Saul paused. He could taste a mass movement in the air. He could sense the migration of the compact little bodies, was aware of the exodus of his troops from the streets and sewers and scrub, towards the glowing building. He could feel the scratch of claws on concrete, the feverish searching for causeways and flaws in brick.
The rats and Saul left the relative safety of London’s night lands and entered the warehouse, the frenzied jaws of Drum and Bass, the domain of smoke and strobe lights and Hardcore, the Piper’s lair, the heart of Darkness, deep in the Jungle.
The wooden boards drummed under Saul’s feet: the dust motes would not settle but hovered instead in an indistinct mist around his ankles. He crept the length of the long attic. In the corner of the great dark space there was a trapdoor.
Saul flattened himself against the floor and tugged at it very gently, raising it slowly away from the surrounding boards. Music and colored light and the smell of dancers spilled through the slit to which he put his eye.
The lights below spun and changed colors, illuminating and obscuring, bouncing off suspended globes and dissipating throughout the hall. Th
ey cut through the darkness, confusing as much as they elucidated.
A long way below him was the dancefloor. It was a hallucinogenic vision, shimmering and metamorphosing like a fractal pattern, feverish bodies moving in a thousand different ways. In the corners lurked the bad boys, nodding their heads, no more than that, no reaction to the overwhelming music. On the floor the hard-steppers, swinging their arms, loose-limbed and syncopated; and those on speed and coke, ludicrously trying to keep up with the BPM, shifting their feet like lunatics; the rudegirls, arms spread wide, winding their hips slowly to the bassline, a barrage of colors and clothes and undress. The dancefloor was tight packed, thronging with bodies, decadent and vibrant, thrilling, communal and brutal.
As he watched, a strobe light kicked in, transforming the room momentarily into a series of frozen tableaux. Saul could investigate individuals almost at his leisure. He was struck by the multiplicity of expressions on the faces below.
The Drum and Bass felt as if it would lift the hatch out of the floor, off into the sky.
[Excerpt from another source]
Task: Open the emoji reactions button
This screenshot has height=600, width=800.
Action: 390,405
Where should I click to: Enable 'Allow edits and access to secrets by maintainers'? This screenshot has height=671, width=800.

It was unforgiving, a punishing assault of original Hardcore beats.
A little below him an iron walkway described the edge of the hall. It was deserted. There was a ladder in one corner, tucked up under the walkway and secured with chains. It was designed to swing down to another, similar ledge further down. This lower level was crowded with bodies, people looking down on the dancers ten feet below.
Saul cast his eyes around the hall. There was a tiny movement in the corner opposite him.
Red and green lights swirled around a black shape suspended from the ceiling. Anansi swung gently from one of his ropes. His arms and legs were tucked up impossibly tight. His knuckles were just visible, motionless, and stretched taut from grasping.
He swayed from side to side, buffeted by sonic vibrations. Saul knew that Anansi’s army was with him, around them both, invisible and ready.
Directly below Anansi, Saul saw the stage raised above the dancefloor. His breath quickened a little: there, framed by two colossal speakers, were the decks.